Other valid applied controls include requiring letters and digits together, blocking dictionary words, or checking a banned-password list.

Mark points:

  • gives one suitable password-policy control;
  • applies it to one listed weak password;
  • gives a second suitable password-policy control;
  • applies it to one listed weak password.

Common weak answer:

  • saying “make passwords strong” without specifying an enforceable rule.

Answer 9: Security and Usability

Security benefit: requiring the one-time code makes stolen passwords less useful, because the attacker also needs the second factor.

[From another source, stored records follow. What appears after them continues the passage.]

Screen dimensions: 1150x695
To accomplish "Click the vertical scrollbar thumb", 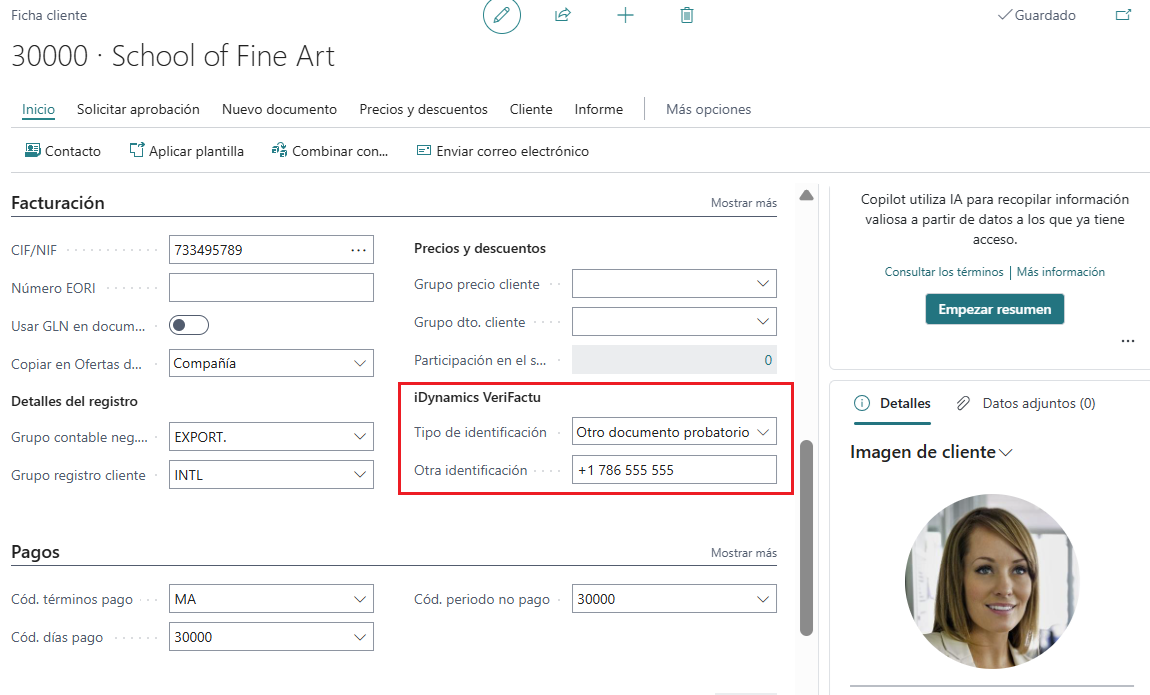I will point(806,535).
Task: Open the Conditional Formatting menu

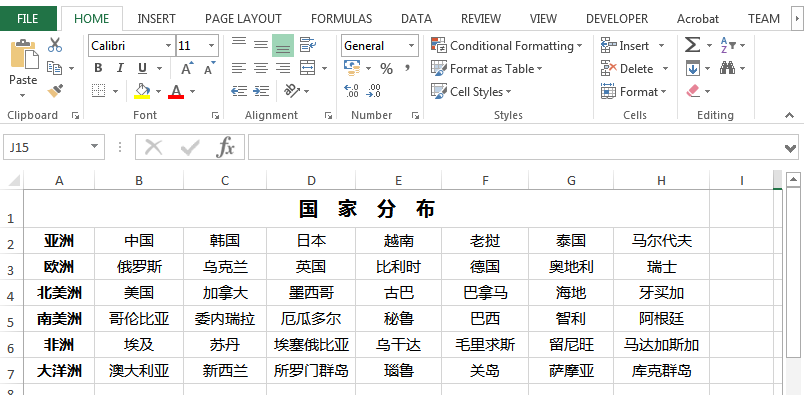Action: point(507,46)
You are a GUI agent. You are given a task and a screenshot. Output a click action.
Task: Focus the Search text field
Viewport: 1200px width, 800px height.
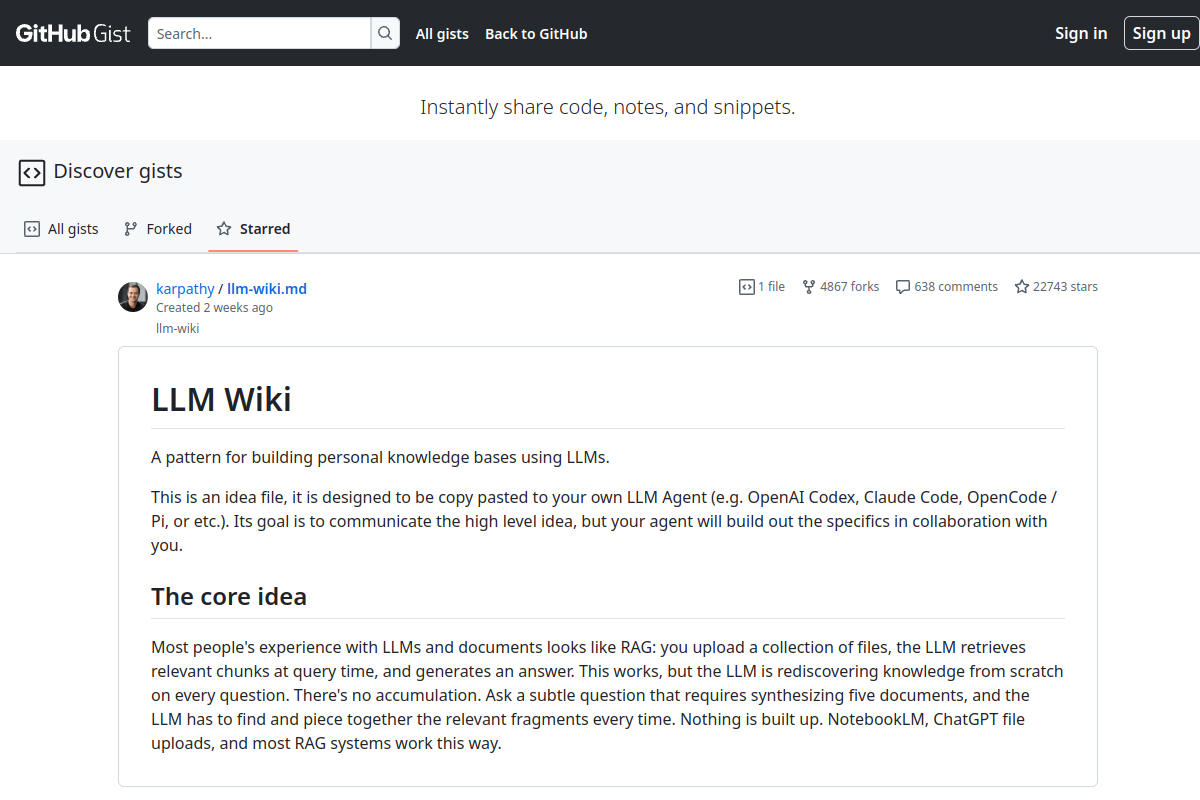259,33
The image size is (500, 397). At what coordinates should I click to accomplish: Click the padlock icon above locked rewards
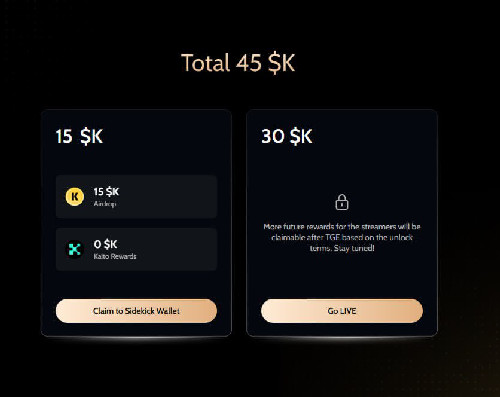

Usability cost: users must complete an extra step at every login, which takes more time and may block them if the phone/app is unavailable.

Mark points:

  • states a security improvement from the extra factor;
  • states a usability cost from the extra login step.

Common weak answer:

  • saying security and usability both always improve. Stronger security often introduces extra user effort.

Answer 10: Control Choice

A suitable control is an IDS, IPS, or rate limiter that counts repeated requests from the same IP address to /login. An IDS could alert or log when the count crosses a threshold. An IPS or rate limiter could block, drop, or slow matching requests from 203.0.113.8, reducing brute-force or DoS-style pressure on the login page. A firewall rule could block or limit a source IP, but a simple port-based firewall would not normally inspect the URL path /login.

Mark points:

  • chooses a relevant control such as IDS, IPS, rate limiting, or firewall rule;
  • links the control to repeated /login requests from the same IP address;
  • explains the response, such as alerting, blocking, throttling, or reducing attack impact.

Common weak answer:

  • choosing encryption alone. Encryption protects confidentiality of data in transit; it does not detect repeated login requests.